▸ Job A
In the striper fishing thread, why does the first poster say the timing of the Arkansas trip was right? Answer in one to three sentences.
▸ Job B
Resume the striper fishing thread from its last line.

— begin Text extract —

# Striper Time



## Bottom bouncer (Jul 26, 2010)

The wife and I just returned back from Arkansas and boy was the timing right. We fished two days with full limits and no striper under 25lbs. Rhonda was able to get her best striper weighting in at 31lbs and I was able to finaly break the 40lb mark with a fish coming in at 43lbs and 46" long. Tight lines Jim


----------



## whackmaster (Apr 2, 2010)

Very nice stripers..Congrats


----------



## lx22f/c (Jun 19, 2009)

You did good. Those are some nice stripers. Congrats what lake?


Sent from lola my personal assistant.


----------



## Danny O (Apr 14, 2010)

Nice Stripers!


----------



## TexasTom (Mar 16, 2011)

Wow! Those are some nice fish! Fish of a lifetime for many of us! Congratulations.


----------



## chucktx (Sep 12, 2011)

very nice catch!!!!!!!!!


----------



## Kickapoo Duke (May 15, 2010)

Those are great; did you have a guide or on your own? I've been wanting to go up there.


----------



## markbrumbaugh (Jul 13, 2010)

Holy ****. Oauchita?


----------



## Bottom bouncer (Jul 26, 2010)

— end Text extract —
— begin Information shown —

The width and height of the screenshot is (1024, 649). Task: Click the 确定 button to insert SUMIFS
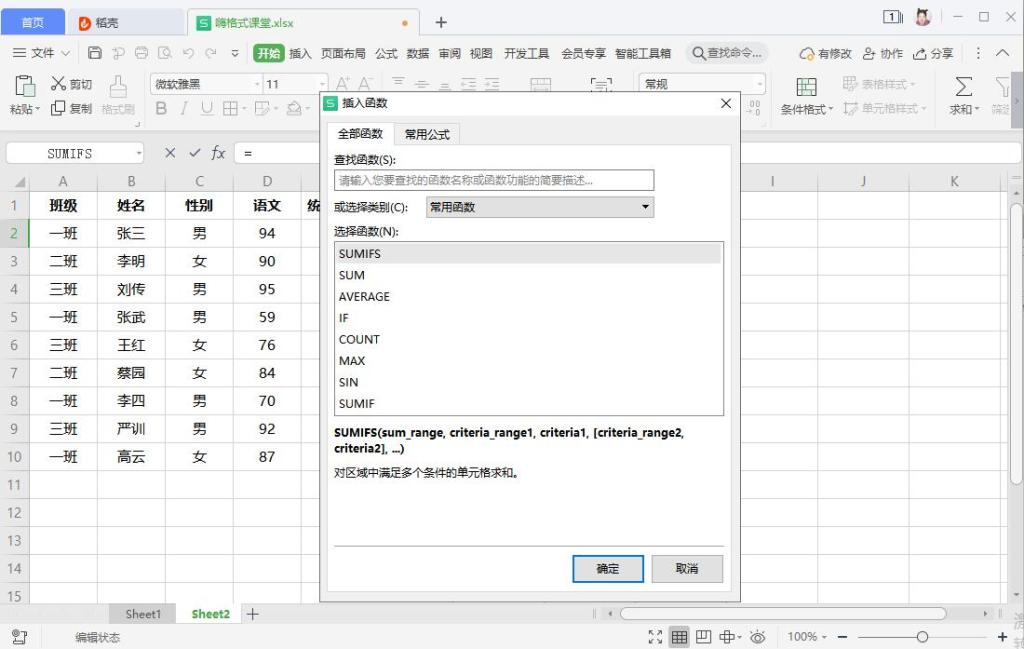607,568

— end Information shown —

▸ Response A
Over two days of fishing they caught full limits, and none of the stripers was under 25 lbs. Rhonda landed her best striper at 31 lbs, and the poster finally broke the 40 lb mark with a fish of 43 lbs and 46 inches.

▸ Response B
We fished Hamilton this time as Ouachita has been off for the last week or so. Yes we did have the inside scoop on the fishing as I have a good friend who is a guide and also have gotten to know several other guides by hanging out around him


----------



## BrandonH (Oct 15, 2006)

Those are huge...I just added somewhere to my possible vacation destination list.


----------



## ML56 (Dec 30, 2008)

Great armload of fish, Had to be a blast.-Mike


----------



## shadslinger (Aug 21, 2005)

They look like blow up replicas they are so big! Arkansas sure has some whoppers. WTG, thanks for sharing.


----------



## coup de grace (Aug 7, 2010)

*Dangit....*


----------



## Kickapoo Duke (May 15, 2010)

My neice and her husband have a condo on Lake Hamilton--I'm gonna have to make a trip. Can you pm me a good guide to check out?


----------



## dbullard (Feb 13, 2008)

nice ,very nice.


----------



## RodBender54 (Aug 27, 2010)

Wow those are great fish! WTG BB!


----------



## POP "N" CORK (Nov 6, 2009)

WOW, very nice!!!


----------



## Eagle180 (Oct 24, 2009)

Goodness gracious.... would love to get some of those Stripers!!! Way to go!


----------



## FISHROADIE (Apr 2, 2010)

Now that's what a striper is suppose to look like, good job.


----------



## shadslinger (Aug 21, 2005)

What kind of tackle do they use for monsters like those? They must pull like a fright train!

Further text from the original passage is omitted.